_Supplied material_
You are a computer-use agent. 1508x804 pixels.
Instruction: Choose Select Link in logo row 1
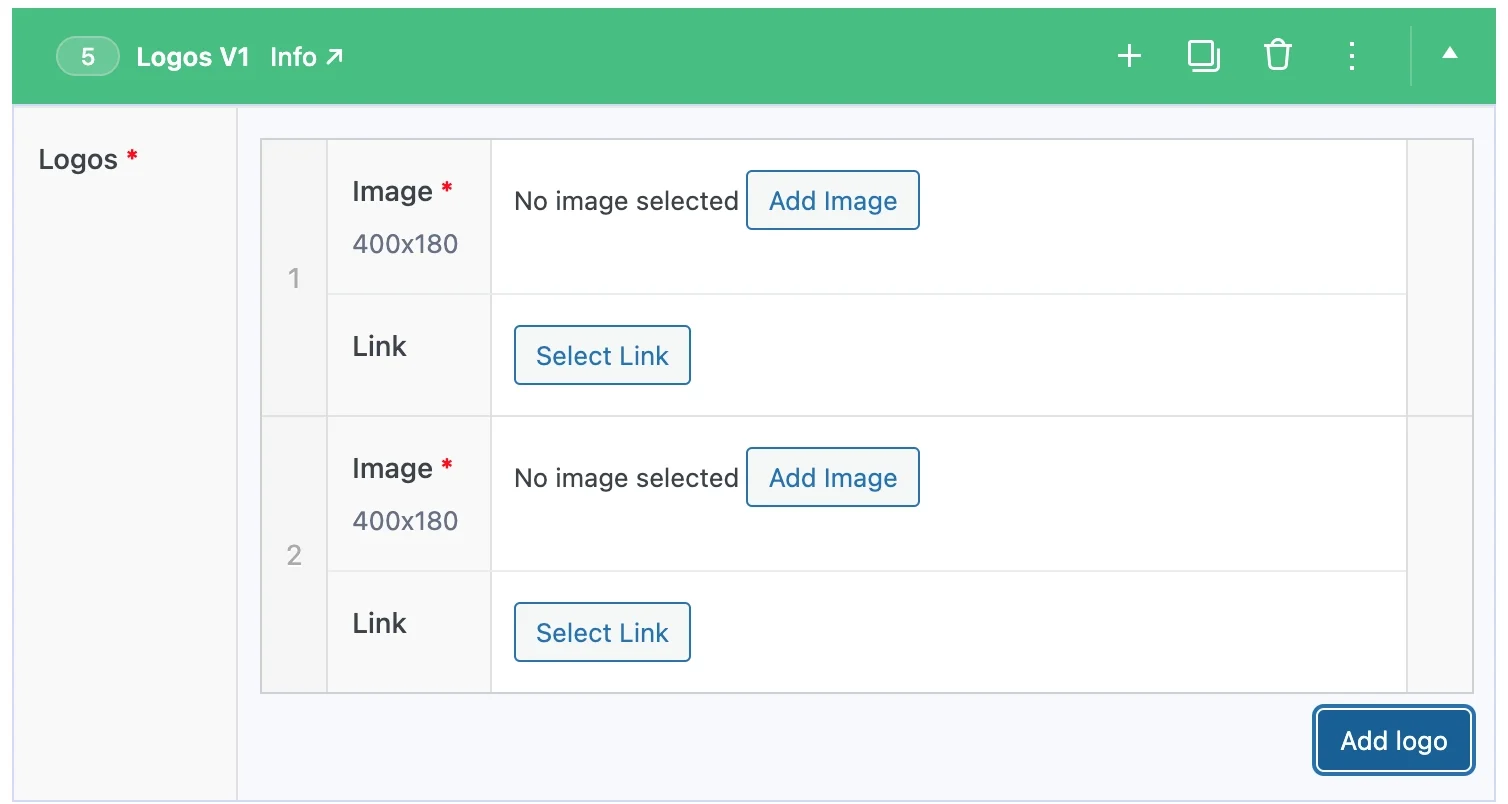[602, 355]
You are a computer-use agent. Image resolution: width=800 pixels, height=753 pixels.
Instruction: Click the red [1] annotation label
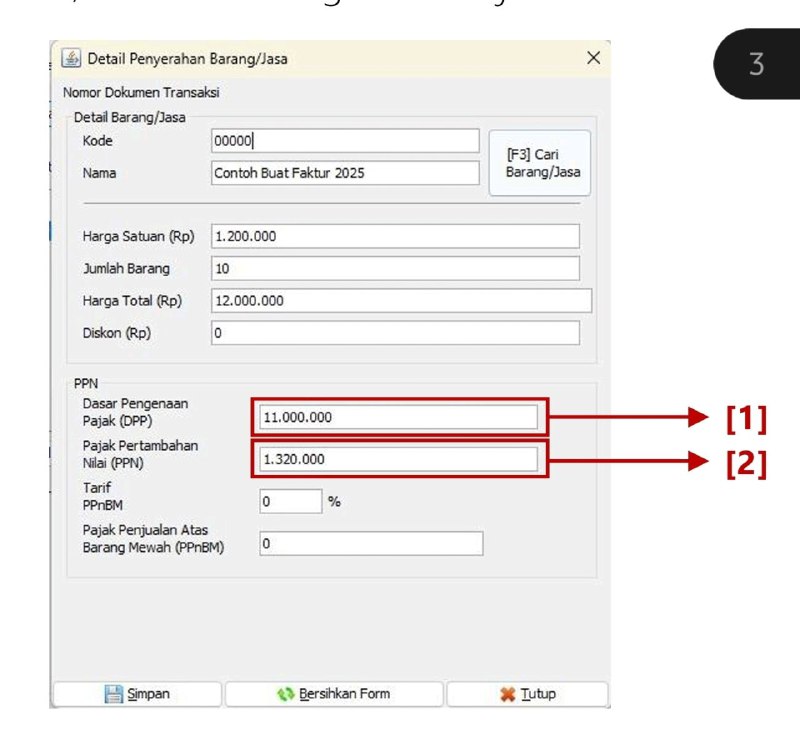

_Exercise prompt_
Will you repeat the material above, but only from the line containing "You are a computer-use agent. Image" through its last line, exactly and without the pictures?

_Solution_
You are a computer-use agent. Image resolution: width=800 pixels, height=753 pixels.
Instruction: Click the red [1] annotation label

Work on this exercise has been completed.